Few art law cases have received as much attention as that of Richard Prince and his dispute with Patrick Cariou over the latter’s Yes, Rasta photographs that Prince altered, defaced, and otherwise rearranged for his Canal Zone series. Prince has now garnered renewed attention for his appropriation of Instagram images in a set of works he has been selling at a Gagosian Gallery show called “New Portraits" (and in various other venues over the last few months). He escaped liability for infringement of Cariou’s pictures (though the case settled after remand; several infringement claims were still in play when the parties settled). Can he do so again? If this recent effort is not infringement, it certainly begs the question of whether the fair use exception has swallowed the rule. Lastly, Instagram itself may have prohibited the entire exercise in its terms of use, a possible avenue to short-circuit the entire copyright exercise.
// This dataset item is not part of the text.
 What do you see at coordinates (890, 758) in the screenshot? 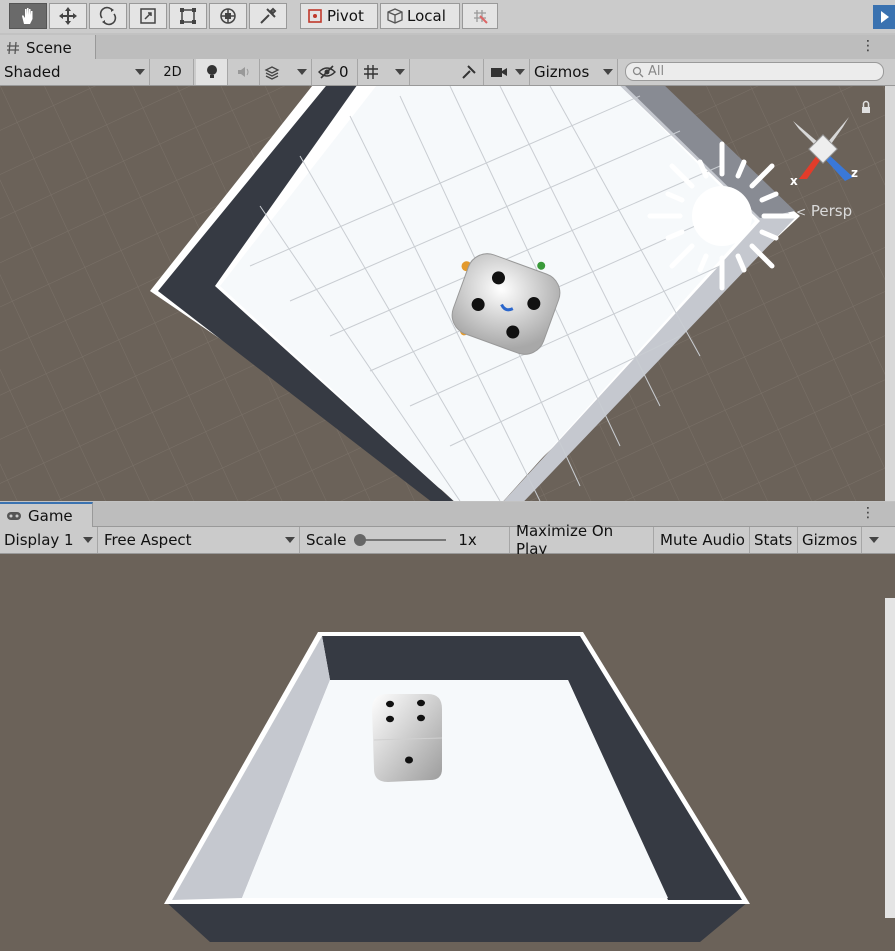
I see `game-scrollbar` at bounding box center [890, 758].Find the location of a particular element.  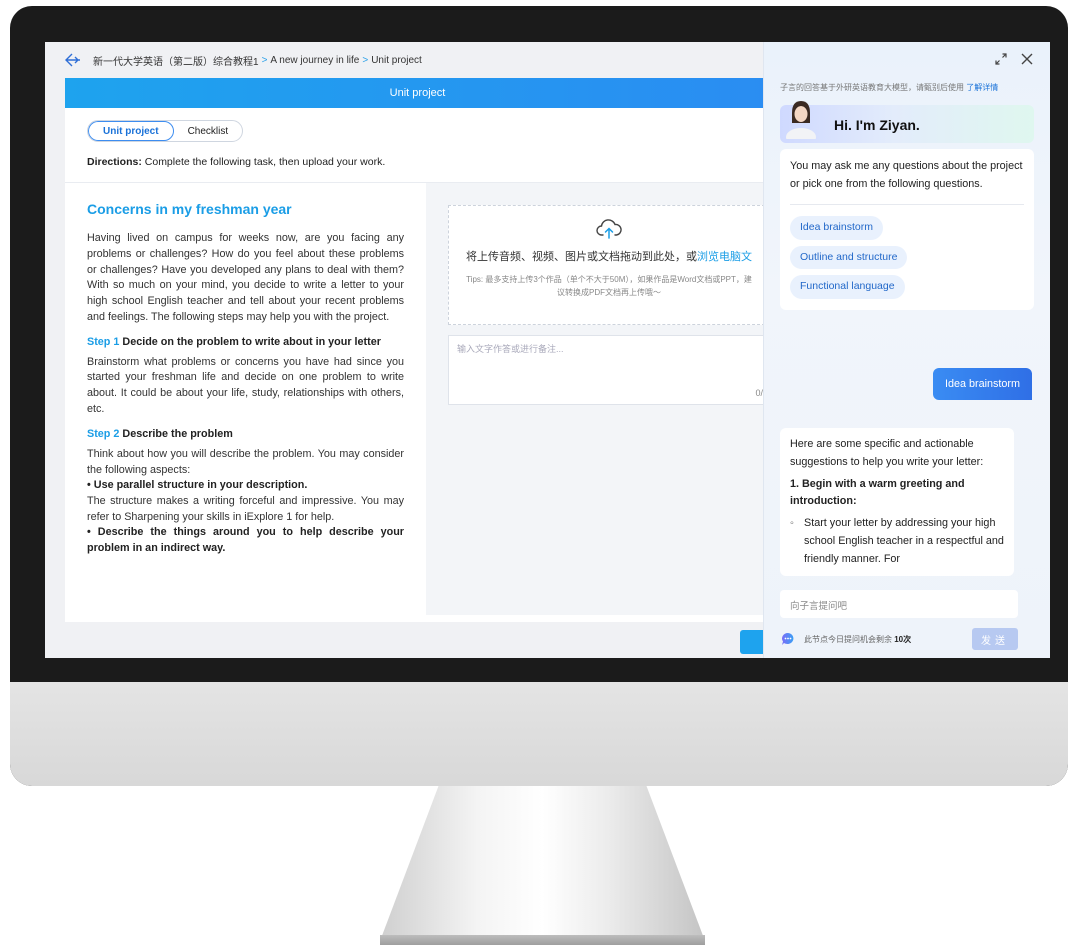

question-placeholder: 向子言提问吧 is located at coordinates (819, 606).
In 2011, Cariou sued Prince and won a permanent injunction and an order that Prince’s works be impounded and destroyed. In 2013 the Second Circuit reversed, focusing on the “purpose and character” factor of § 107 of the Copyright Act, or what has become known as the transformativeness test, particularly with respect to visual art. The Second Circuit found as a matter of law that twenty five of the works by Prince were clearly transformative. They contrast “crude and jarring” appearance with Cariou’s “serene” photographs of “natural beauty”, as well as palette, scale, and media differences. I analyzed the 2013 opinion here, which I won’t repeat now. But the takeaways were that Prince’s total disinterest in his own meaning, and the troubling reliance on Prince’s upper market clientele, threw the question wide open in a way that very few analysts and commentators find helpful. Put another way (paraphrasing the Dread Pirate Roberts), anyone who tells you they know definitively what fair use is, is probably selling something.
Not terribly surprisingly, this is not the last word from Prince. He is currently putting on a show that consists of other people’s Instagram photos, blown up to large wall size, sometimes with Prince's comments below. An example is here:
This user DoeDeere was apparently already found by reporters, and she disclaimed any interested in pursuing Prince for infringement. But what if someone else were so inclined?
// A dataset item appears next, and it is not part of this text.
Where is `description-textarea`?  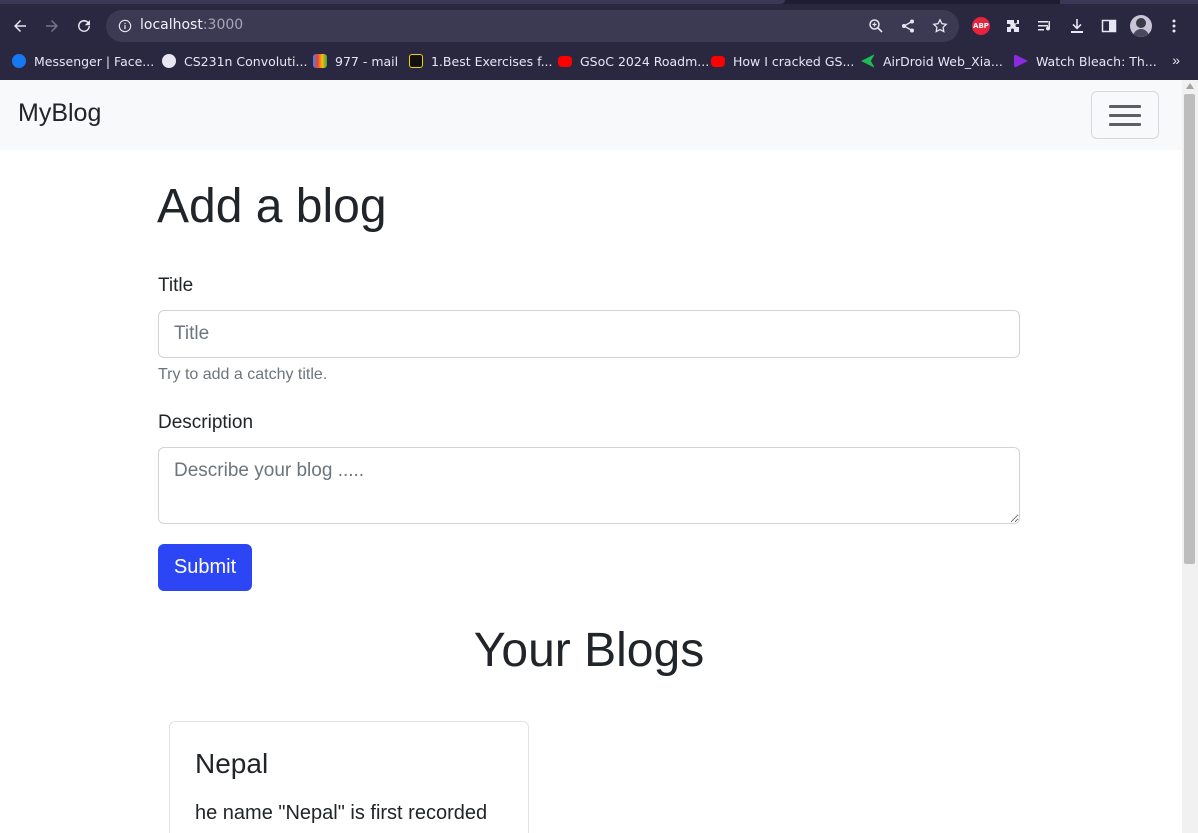 description-textarea is located at coordinates (589, 486).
At a basic level, Prince’s Second Circuit victory clears away the need to ask why he did any of this. What of the transformation itself?. It’s not clear if Prince actually logged into Instagram and made the comment post, or if the newer work is itself an alteration of the existing Instagram post. That could make a great deal of difference. If Prince took an existing image, let’s say of kittens, then added some sexualized comment, he would be certainly in the neighborhood of the Cariou decision logic, such as it is, from the standpoint of transformation (kittens are to pornography as Roy Orbison is to 2LiveCrew, or something like that). But if all he did was print out a comment thread of which he was a part (within Instagram), he would have to argue that the original online comment was the visually transformative element, or that merely making a larger printout suffices. That would effectively abolish copyright on the Internet, which seems unlikely.
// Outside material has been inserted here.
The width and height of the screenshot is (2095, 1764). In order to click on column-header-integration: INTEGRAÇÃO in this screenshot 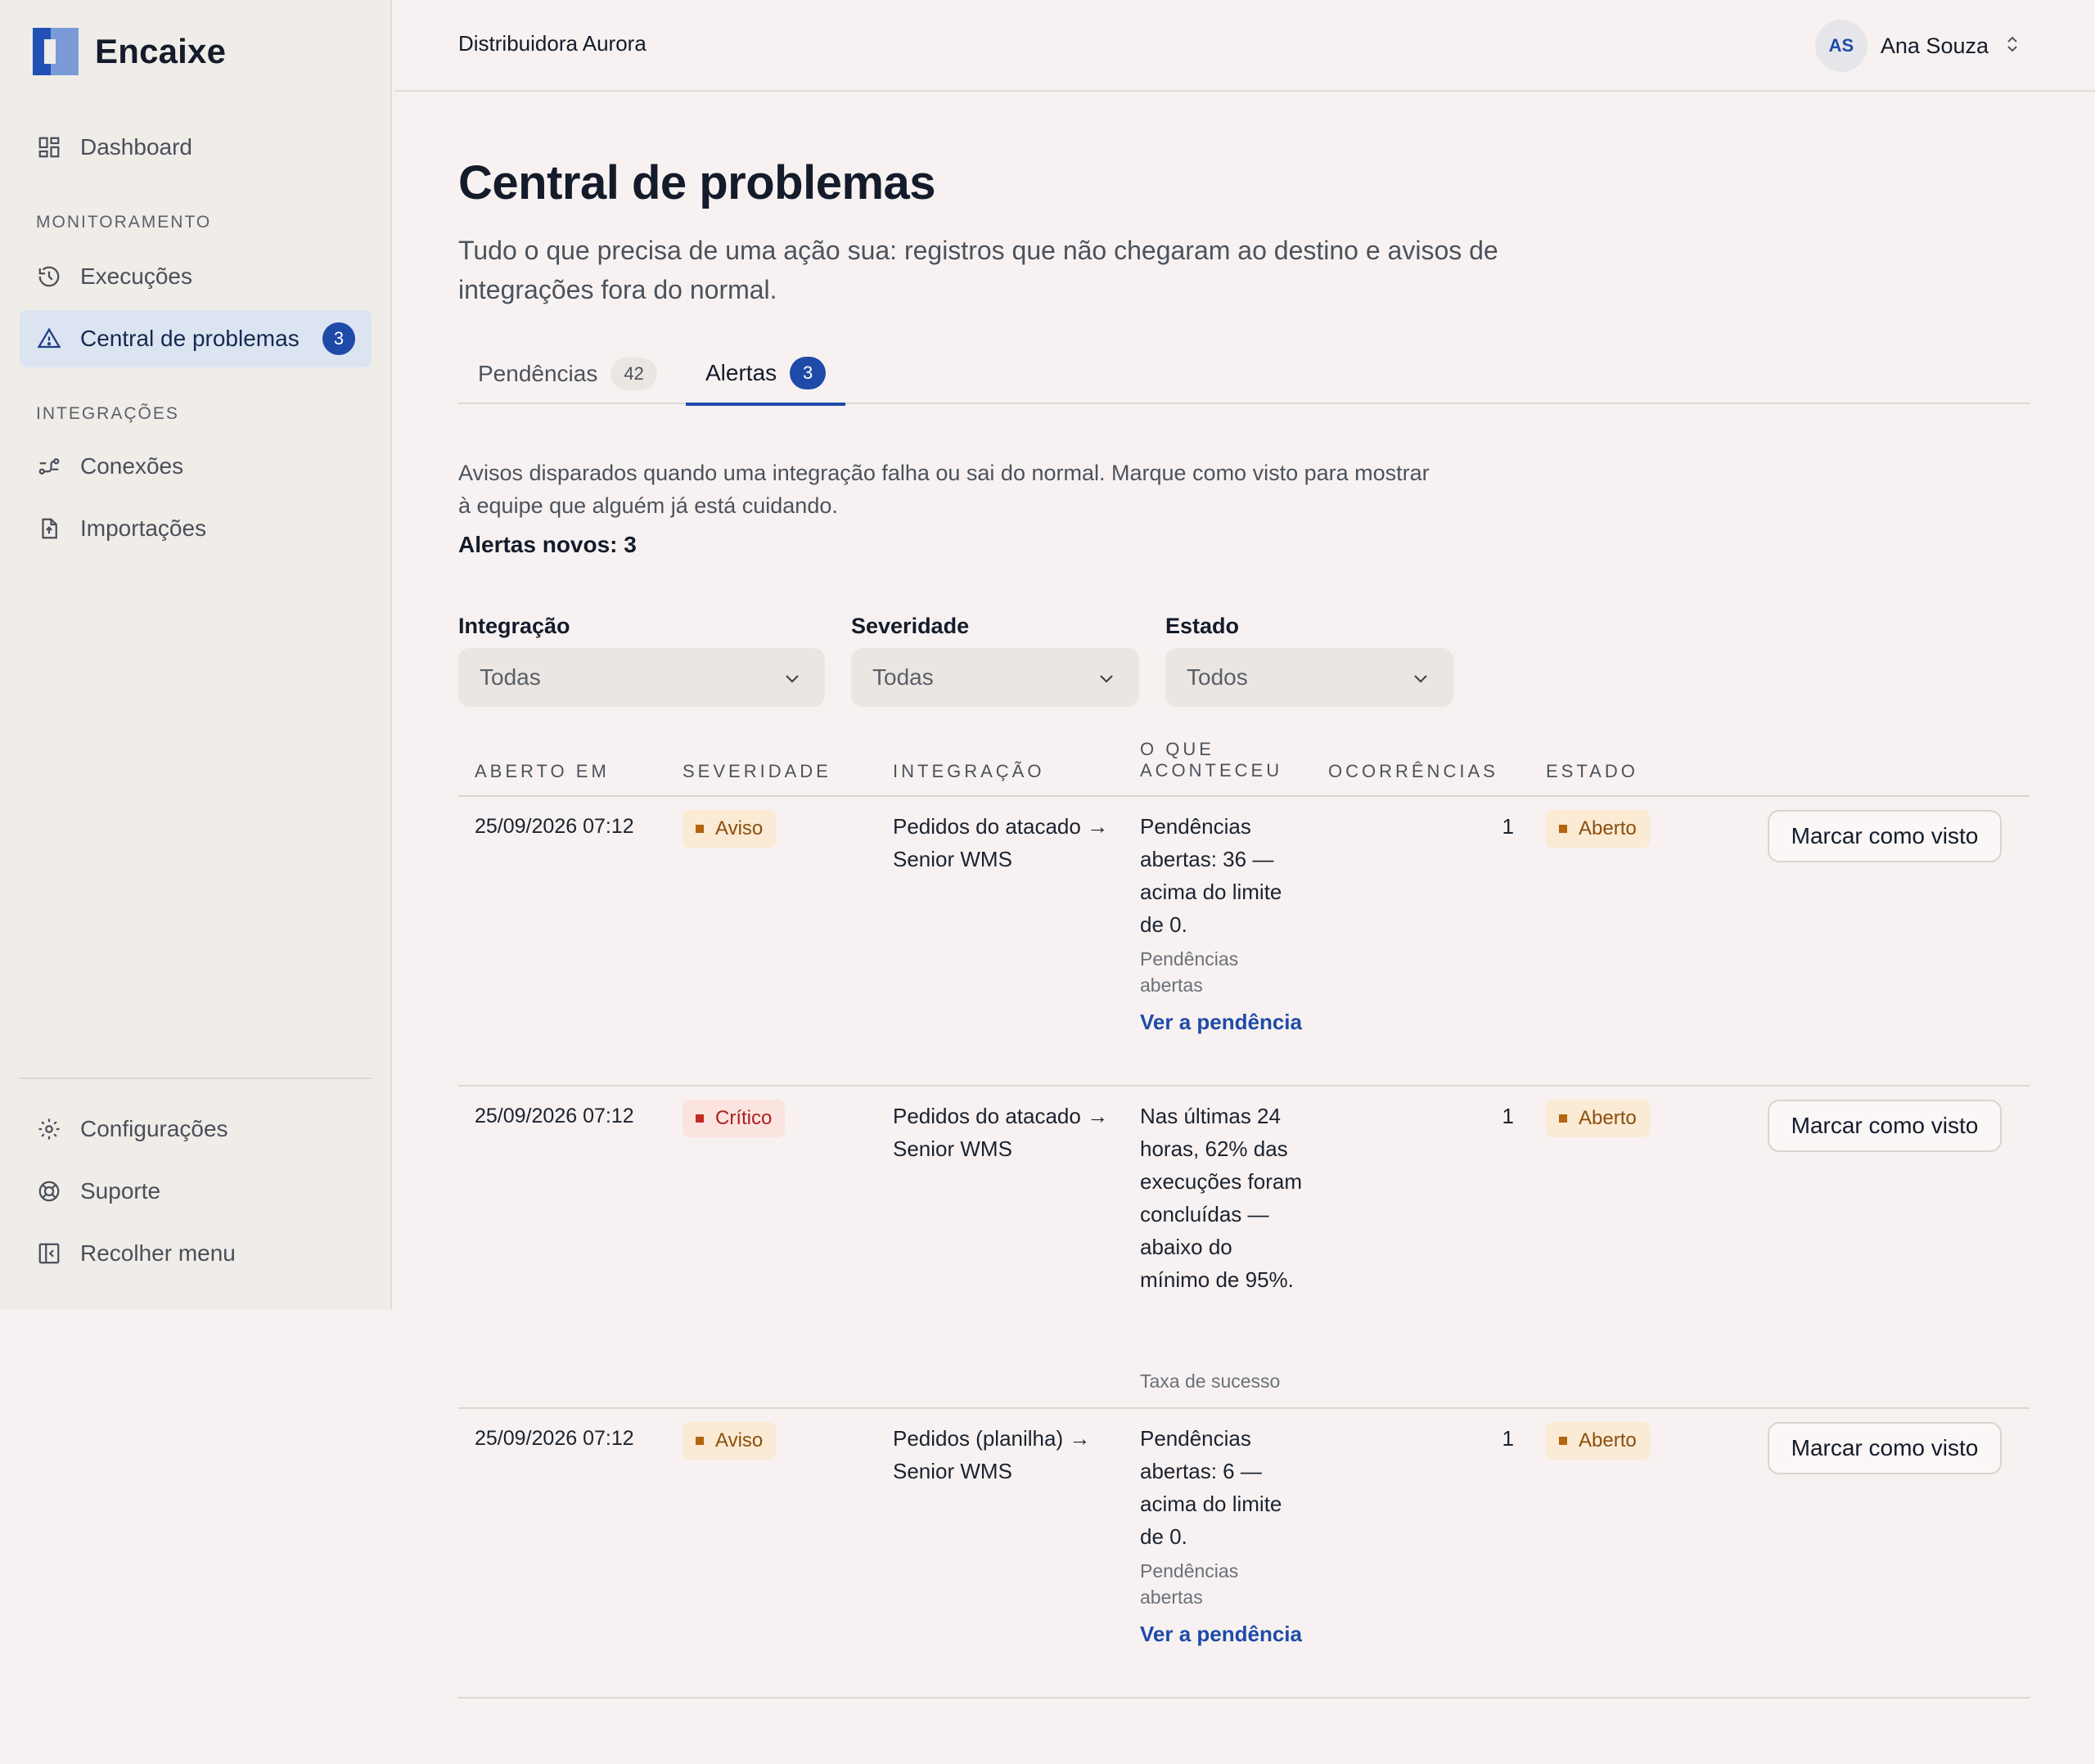, I will do `click(969, 771)`.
There is little question that Prince is the agent provocateur in all this, and playfulness is an important part of free expression, whatever you think of him. And given the scale and publicity, there may well yet be litigation by one or more of the original photographers under copyright. At the same time, photographers in particular feel under siege and unsure of how much they can protect their work. But something almost no one thinks about because of their ubiquity, is the terms one agrees to even by venturing onto social media. The Instagram Terms of Use state (bold added):
Rights
5. The Service contains content owned or licensed by Instagram ("Instagram Content"). Instagram Content is protected by copyright, trademark, patent, trade secret and other laws, and, as between you and Instagram, Instagram owns and retains all rights in the Instagram Content and the Service. You will not remove, alter or conceal any copyright, trademark, service mark or other proprietary rights notices incorporated in or accompanying the Instagram Content and you will not reproduce, modify, adapt, prepare derivative works based on, perform, display, publish, distribute, transmit, broadcast, sell, license or otherwise exploit the Instagram Content.
That is seemingly precisely what Prince has done. So even if he could claim fair use against the original photographer successfully, he may not be able to escape an old-fashioned contract third-party beneficiary argument. If Prince used Instagram (and a review of the site indicates that “@richardprince1234” is a real user), he agreed to its terms of use, and the other content providers could be the beneficiaries of that agreement (not to prepare derivative works).
Prince will clearly continue to push the envelope, so further twists and turns are all but certain.